First some background information on pricing:
Google has pretty good documentation about how to ingest data into GCS. From that guide:
Today, when you move data to Cloud Storage, there are no ingress traffic charges. The gsutil tool and the Storage Transfer Service are both offered at no charge. See the GCP network pricing page for the most up-to-date pricing details.
The "network pricing page" just says:
[Traffic type: Ingress] Price: No charge, unless there is a resource such as a load balancer that is processing ingress traffic. Responses to requests count as egress and are charged.
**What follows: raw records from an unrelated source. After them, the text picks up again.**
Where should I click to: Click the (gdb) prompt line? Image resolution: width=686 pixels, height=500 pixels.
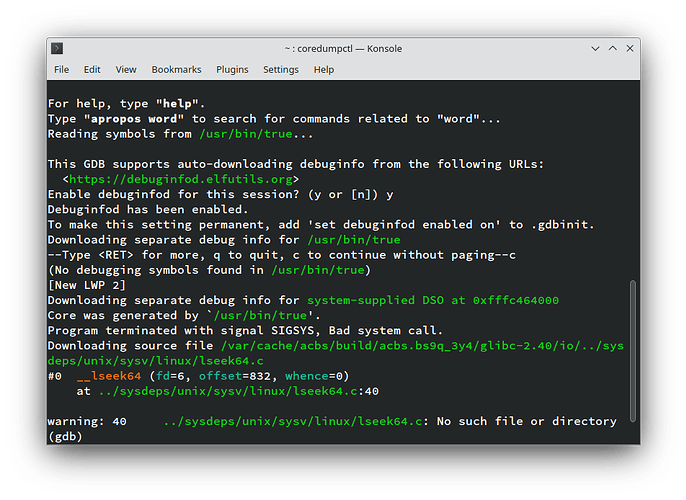pos(64,437)
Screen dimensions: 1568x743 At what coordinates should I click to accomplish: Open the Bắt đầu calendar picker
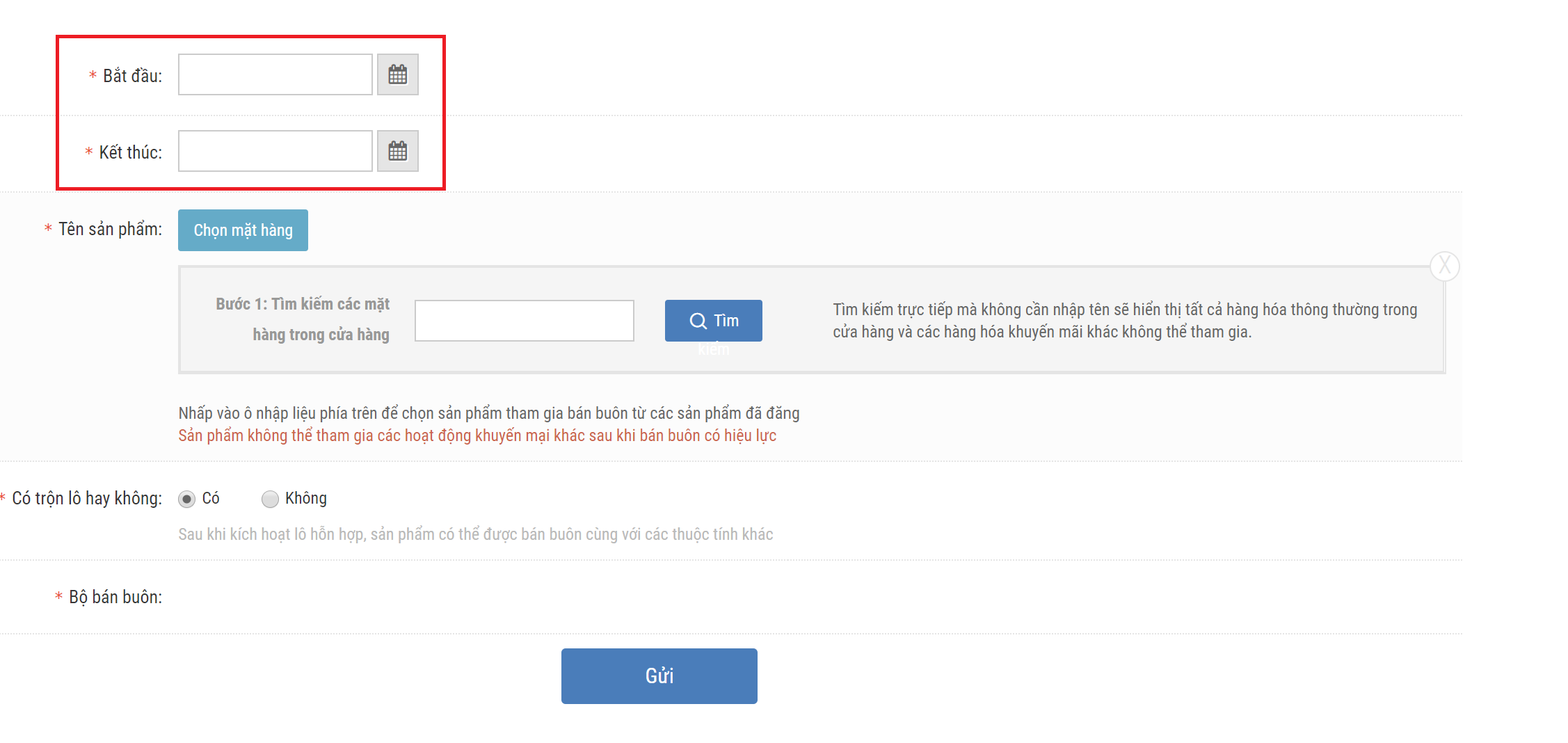click(397, 74)
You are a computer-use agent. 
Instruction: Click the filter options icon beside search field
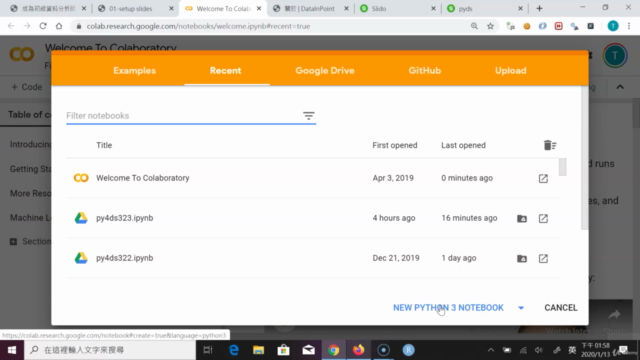coord(309,116)
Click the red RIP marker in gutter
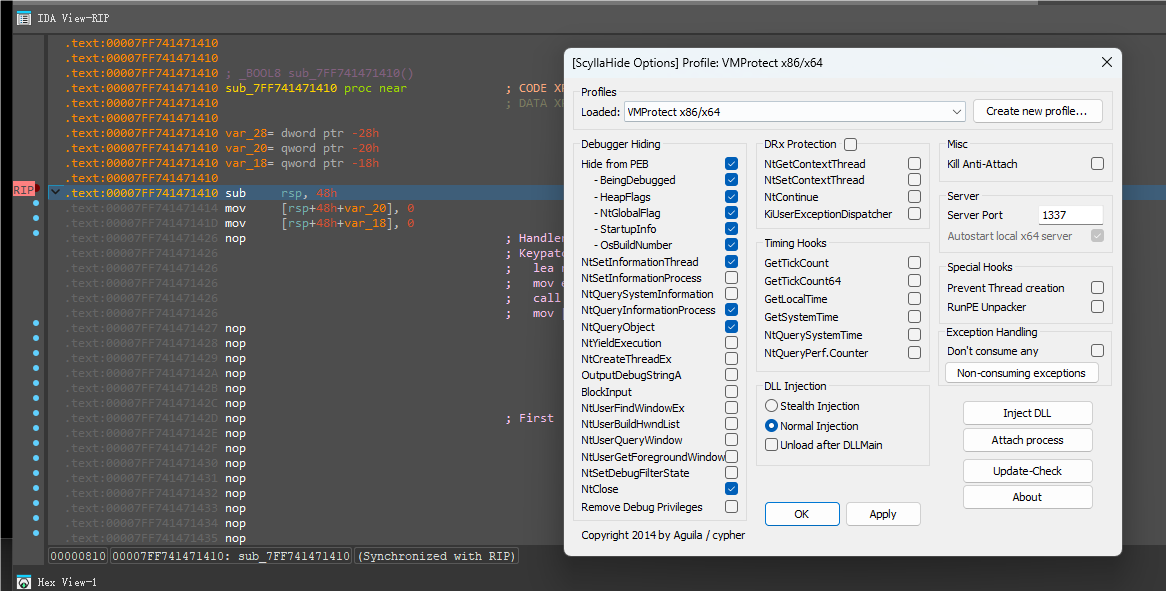1166x591 pixels. coord(26,190)
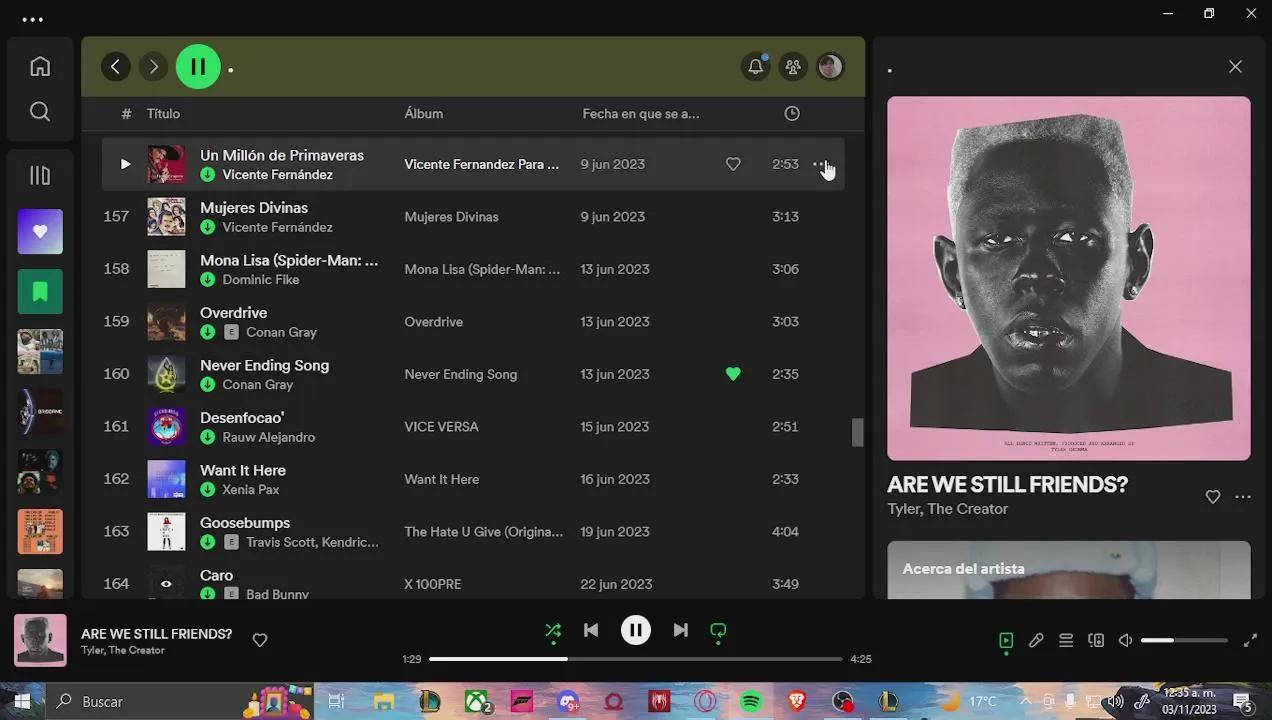Viewport: 1272px width, 720px height.
Task: Sort the list by Título column header
Action: (163, 114)
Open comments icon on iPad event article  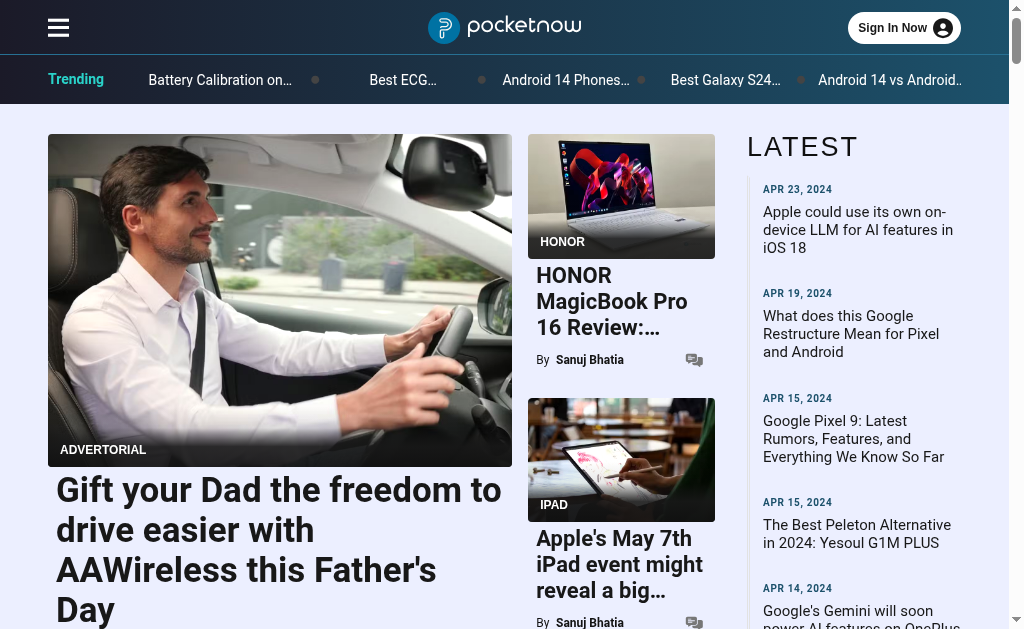coord(694,622)
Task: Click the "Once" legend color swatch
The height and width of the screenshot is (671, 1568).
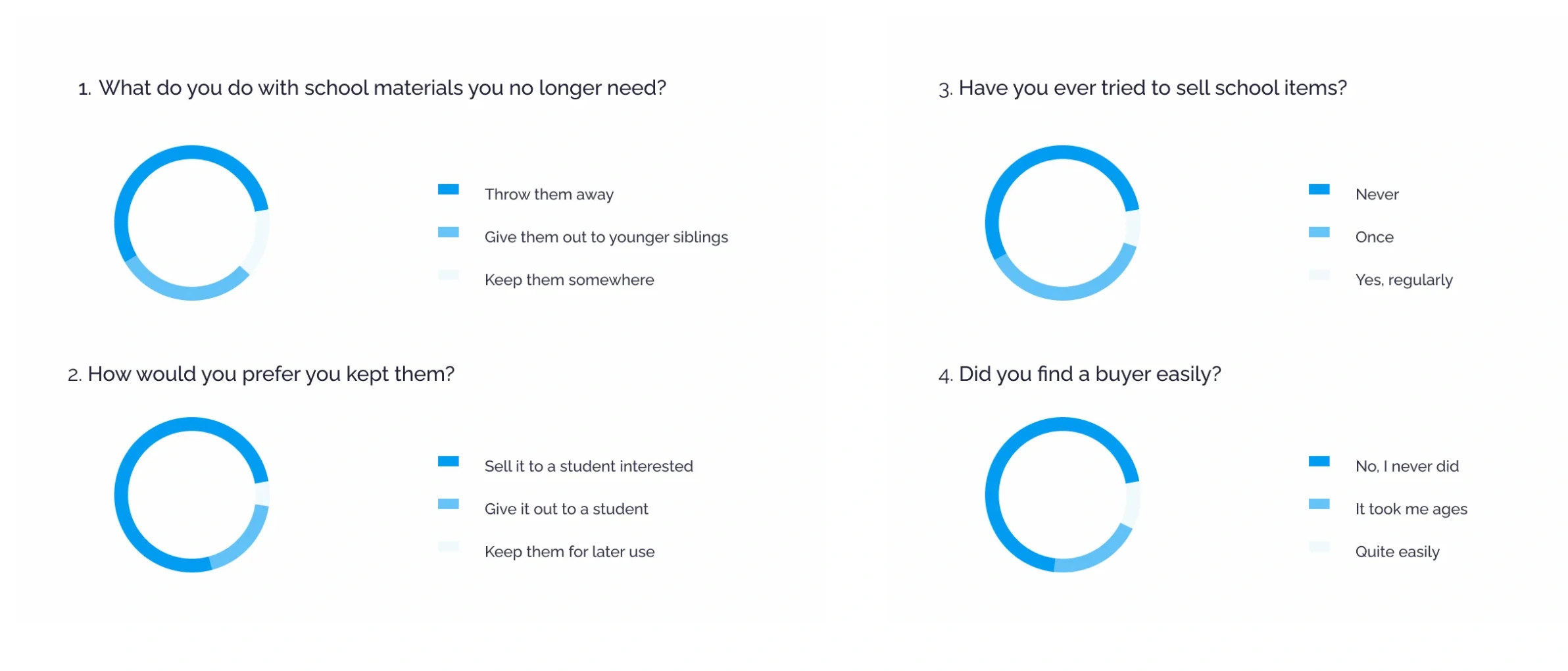Action: pos(1319,232)

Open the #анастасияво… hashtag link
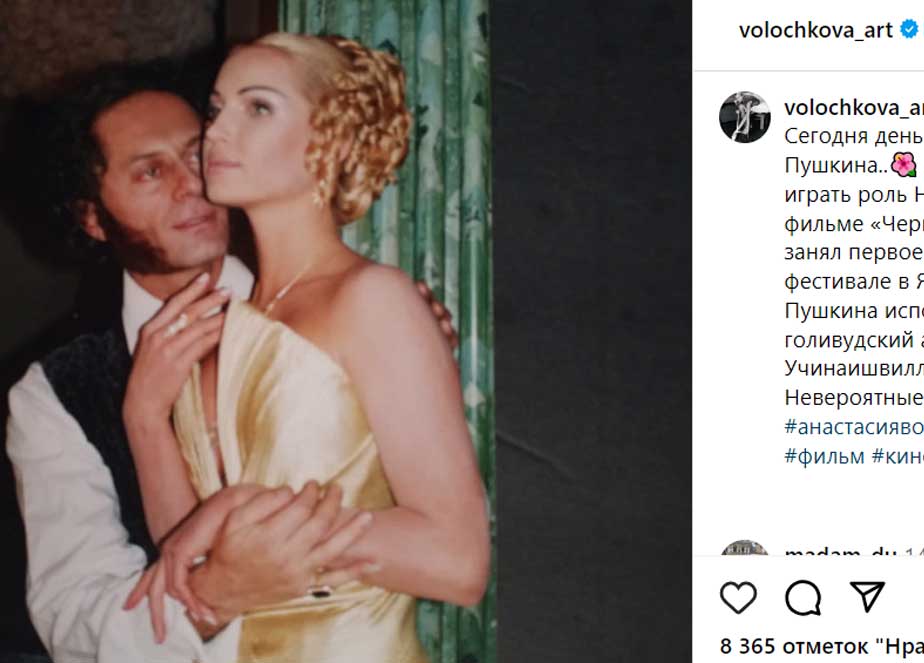click(853, 426)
There is additional information on the GCS pricing page about your idea to use a GCE VM to write to GCS:
There are no network charges for accessing data in your Cloud Storage buckets when you do so with other GCP services in the following scenarios:
- Your bucket and GCP service are located in the same multi-regional or regional location. For example, accessing data in an
asia-east1
bucket with an asia-east1
Compute Engine instance.
From later in that same page, there is also information about the pre-request pricing:
Class A Operations: storage.*.insert[1]
[1] Simple, multipart, and resumable uploads with the JSON API are each considered one Class A operation.
The cost for Class A operations is per 10,000 operations, and is either $0.05 or $0.10 depending on the storage type. I believe you would only be doing 1 Class A operation (or at most, 1 Class A operation per file that you upload), so this probably wouldn't add up to much usage overall.
Now to answer your question:
For your use case, it sounds like you want to have the files in the tarball be individual files in GCS (as opposed to just having a big tarball stored in one file in GCS). The first step is to untar it somewhere, and the second step is to use gsutil cp
to copy it to GCS.
Unless you have to (i.e. not enough space on the machine that holds the tarball now), I wouldn't recommend copying the tarball to an intermediate VM in GCE before uploading to GCE, for two reasons:
gsutil cp
already handles a bunch of annoying edge cases for you: parallel uploads, resuming an upload in case there's a network failure, retries, checksum comparisons, etc.
- Using any GCE VMs will add cost to this whole copy operation -- costs for the disks plus costs for the VMs themselves.
If you want to try the procedure out with something lower-risk first, make a small directory with a few megabytes of data and a few files and use gsutil cp
to copy it, then check how much you were charged for that. From the GCS pricing page:
Charges accrue daily, but Cloud Storage bills you only at the end of the billing period. You can view unbilled usage in your project's billing page in the Google Cloud Platform Console.
So you'd just have to wait a day to see how much you were billed.